(Word and element pointing entries)

--- BEGIN ---

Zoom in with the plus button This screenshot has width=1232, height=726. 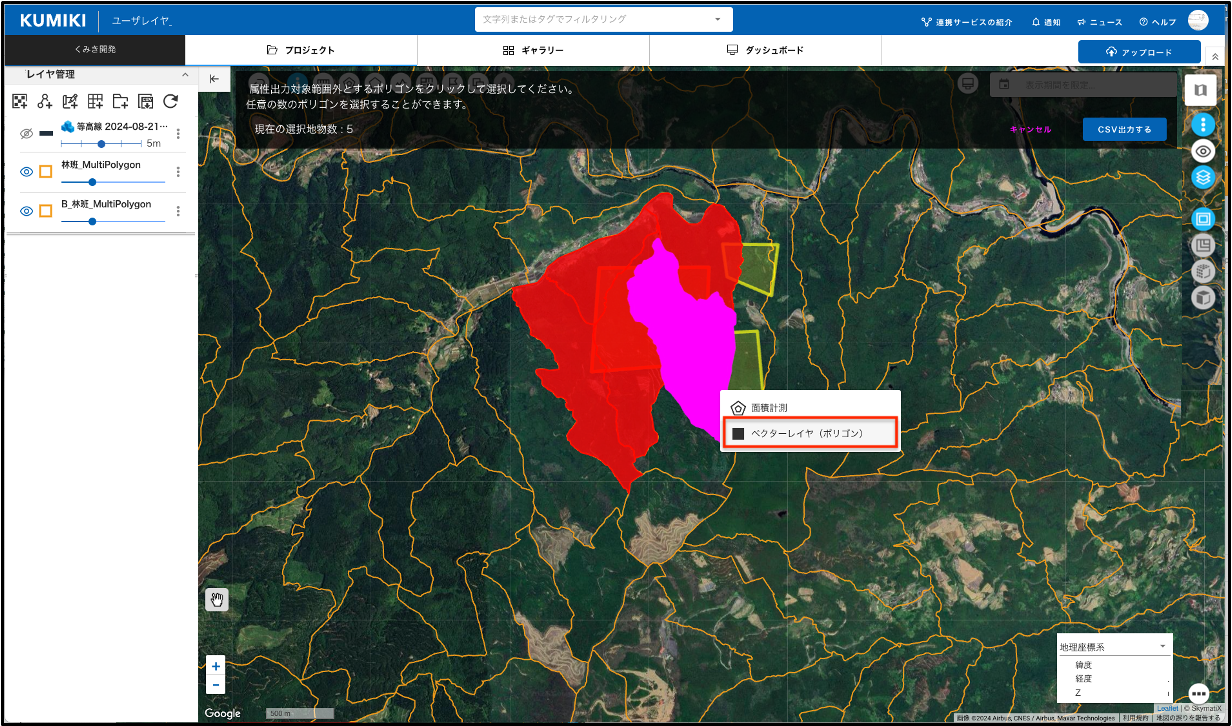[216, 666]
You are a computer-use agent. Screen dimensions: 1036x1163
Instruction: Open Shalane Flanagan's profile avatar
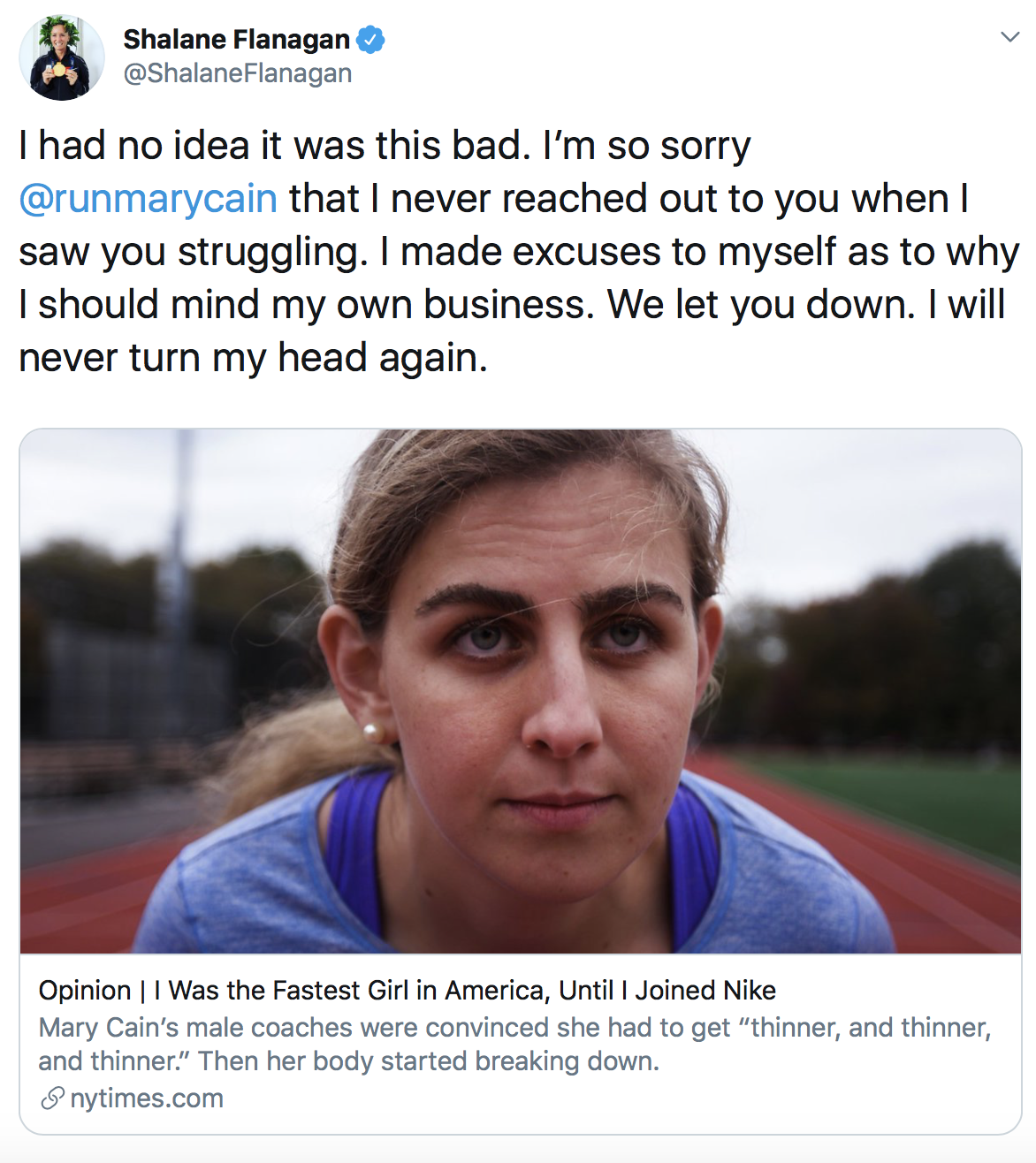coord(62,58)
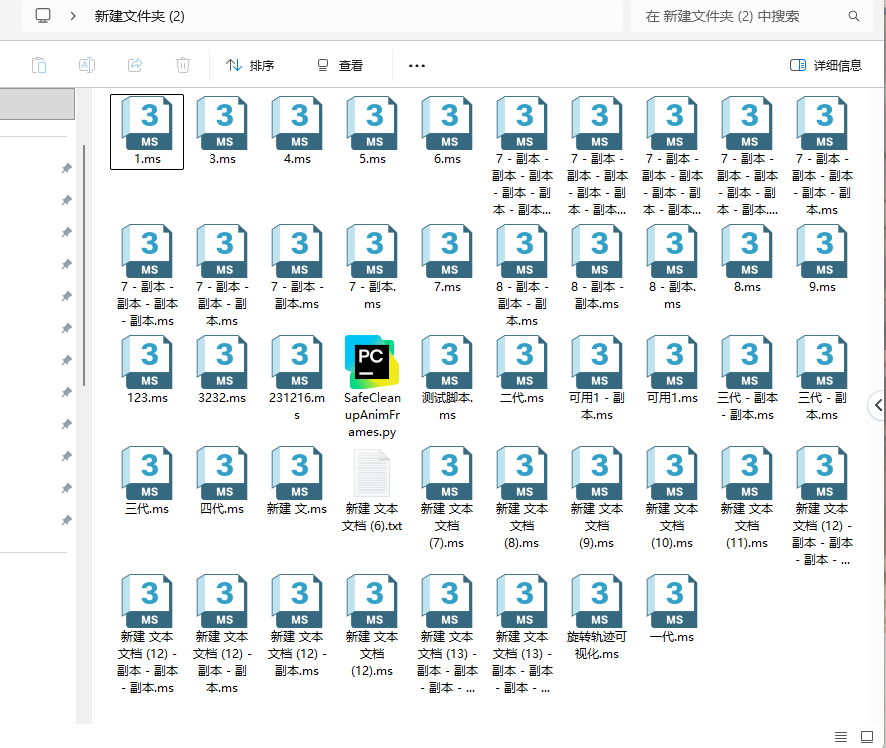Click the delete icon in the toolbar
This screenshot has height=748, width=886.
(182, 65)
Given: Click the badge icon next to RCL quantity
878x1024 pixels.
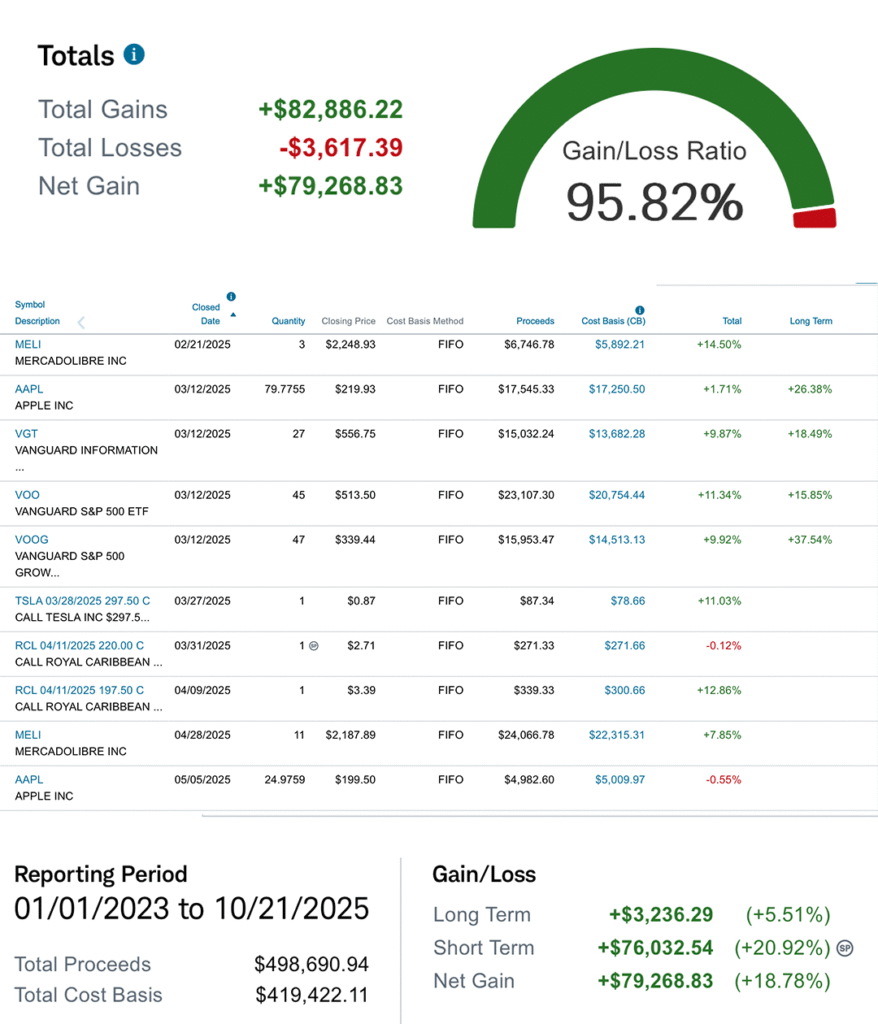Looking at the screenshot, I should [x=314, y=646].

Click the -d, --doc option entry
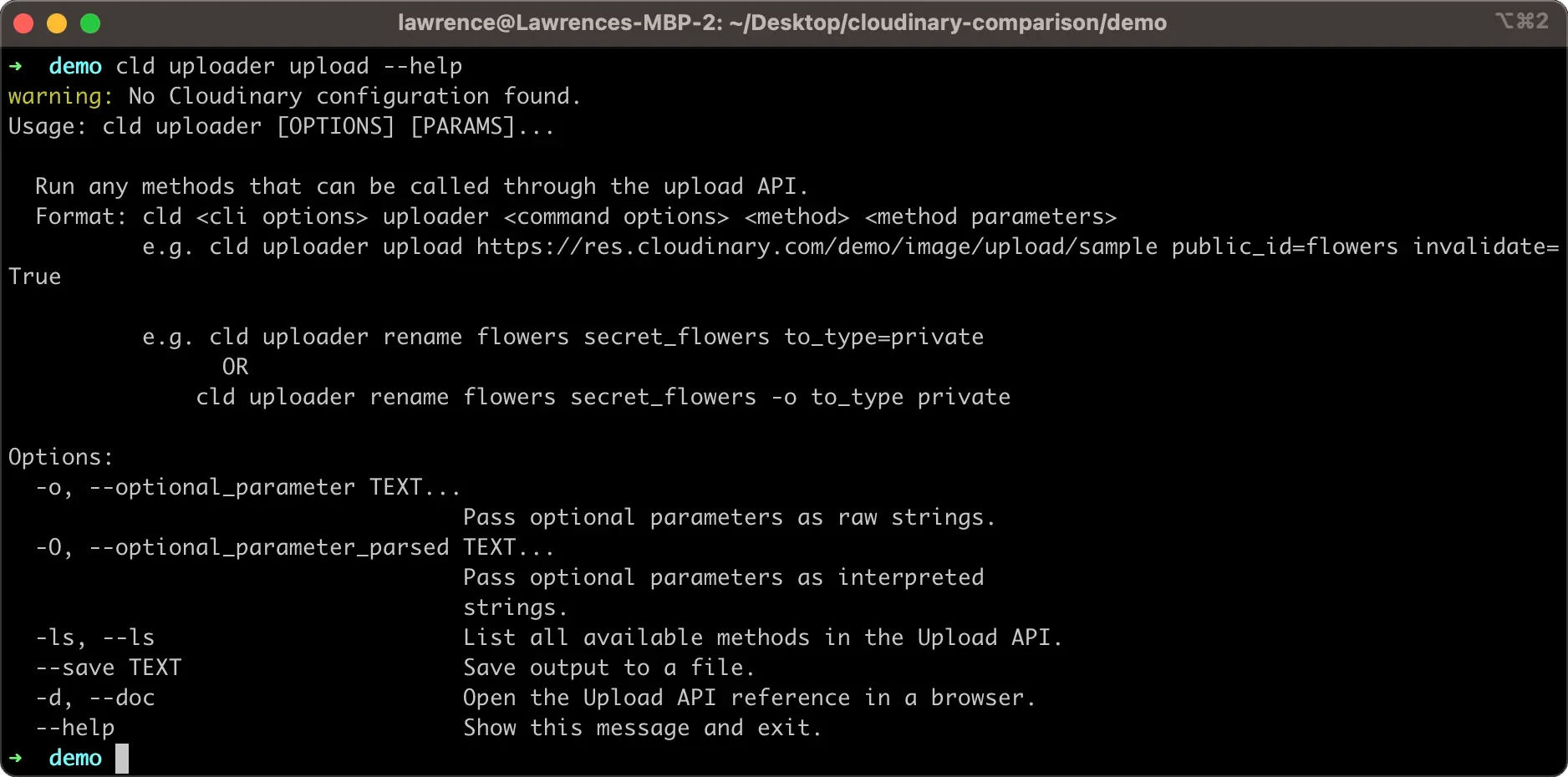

--- END ---

Exercise: Copy the lines of the records word for word, starting with the line that contains "Given: Click the" and going on through the end of the records. Leave the pictures out of your answer.

Result below:
Given: Click the badge icon next to RCL quantity
878x1024 pixels.
Looking at the screenshot, I should [x=314, y=646].

Click the -d, --doc option entry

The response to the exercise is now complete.